Background: Highly active antiretroviral treatment (HAART) fails to eradicate all the infected cells from HIV-1 infected individuals. We hypothesized that, in addition to the emergence of resistant HIV strains, therapeutic failure might be the result of suboptimal effects of drugs in infected cells due to high expression of efflux pumps such as the P-glycoprotein pump (P-gp) in a subset of infected cells. Protease inhibitors are substrates of the P-gp, a member of the ABC family of transporters associated with therapeutic failure and multidrugs resistance in several diseases.

Methods: We have used Rh123 and TMRE, 2 fluorescent rhodamine derivatives that are substrates for the P-gp pump, to study by-flow cytometry the P-glycoprotein activity in different subsets of primary lymphocytes from HIV-1 infected individuals (n = 42) and healthy controls (n = 16). P-gp mRNA was measured by QC-PCR. In addition, GFP-tagged HIV-1 molecular clones were used to study P-gp activity in in vitro infected primary cells.

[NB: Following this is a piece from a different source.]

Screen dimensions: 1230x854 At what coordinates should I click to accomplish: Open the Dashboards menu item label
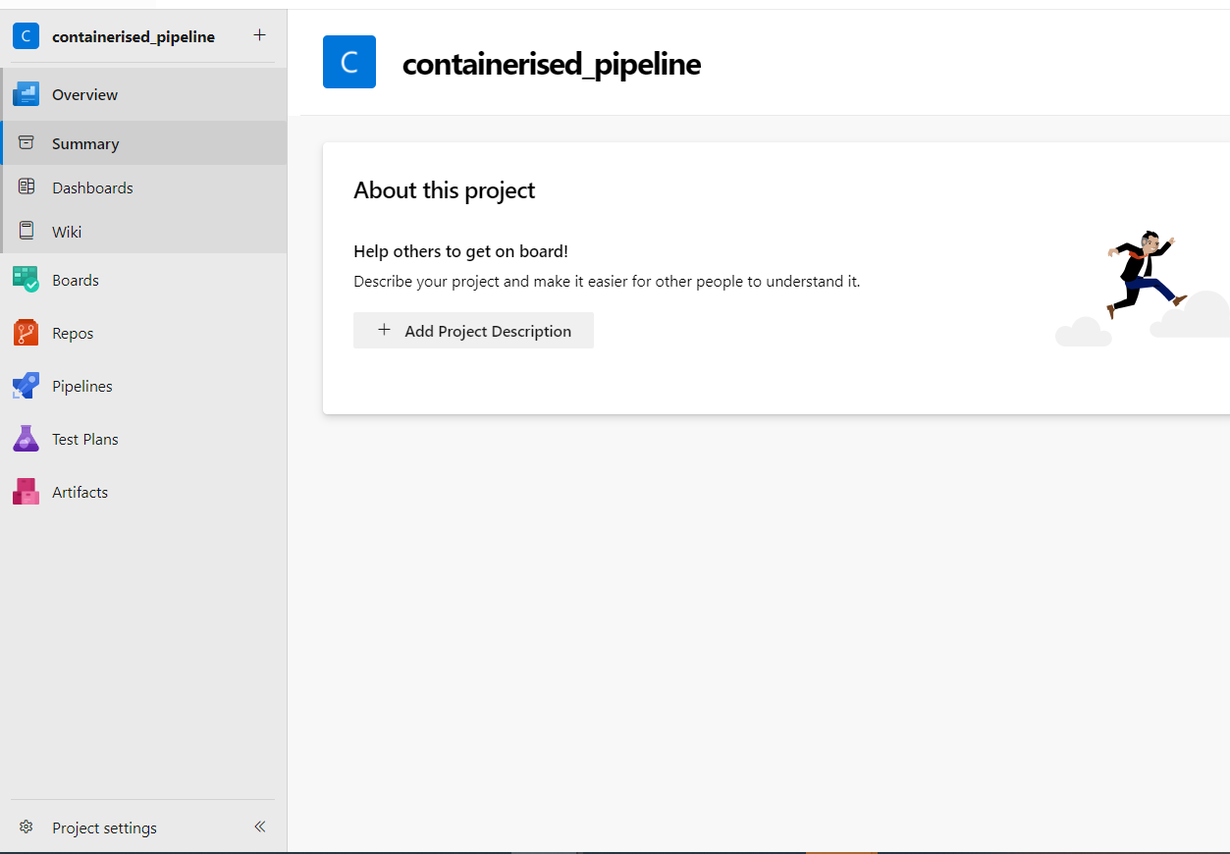tap(93, 188)
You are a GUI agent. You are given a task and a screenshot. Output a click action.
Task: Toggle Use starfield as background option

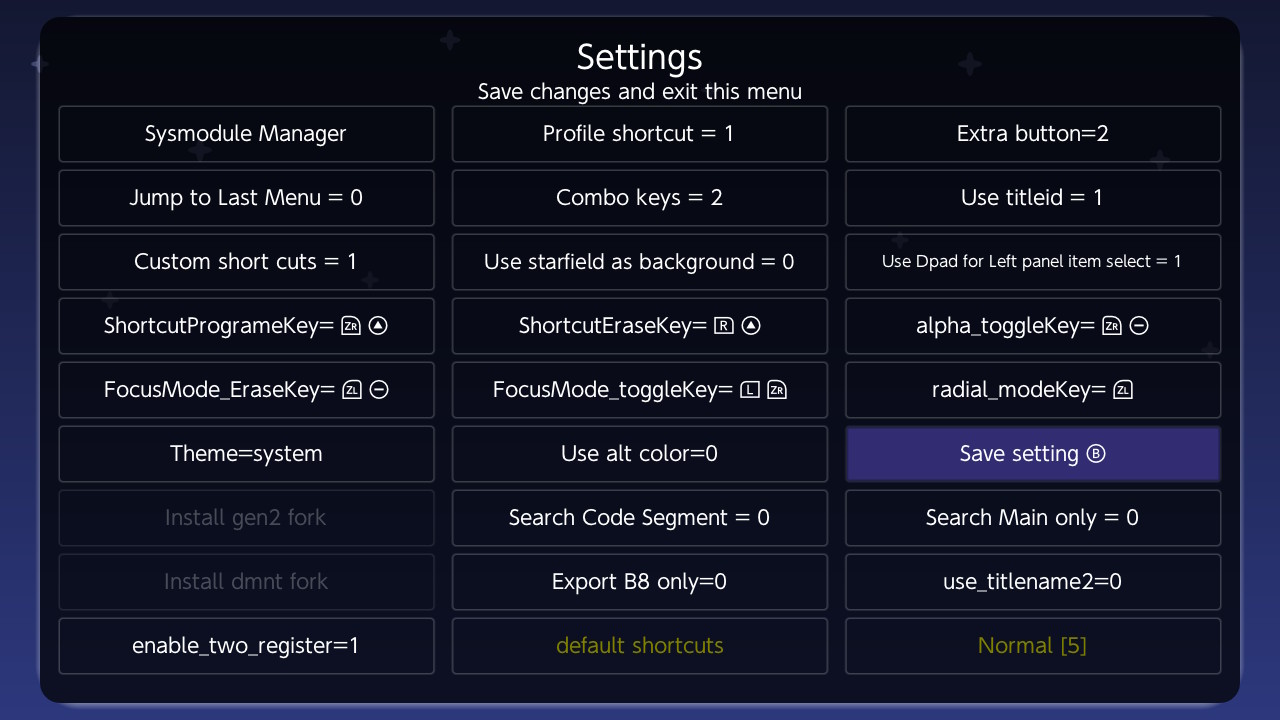tap(640, 262)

Results: We identified a population of CD4⁺CCR5⁺ primary cells with very high P-glycoprotein efflux activity. These cells are phenotypically heterogeneous and were recognized as T-lymphocytes and natural killer cells. The presence of these cells was found in both healthy HIV-1 seronegative controls and HIV-1 infected individuals. Functional studies demonstrated that higher concentration of protease inhibitors is required to achieve the pharmacological effects of the drugs in these cells. We found no significant difference in P-gp mRNA expression and functional activity between HIV⁺ patients (pts) and uninfected controls. Monitoring GFP-tagged, HIV-infected primary cells demonstrated that very high P-gp activity is present in a set of cells actively replicating HIV-1.

Conclusions: Our results show the presence of pharmacological cellular sanctuaries resistant to the antiviral effects of protease inhibitors. The presence of these cells most likely contributes to HIV-1 persistence in pts receiving HAART. New therapeutic interventions to eliminate these cells are required to successfully treat HIV-1 infected pts.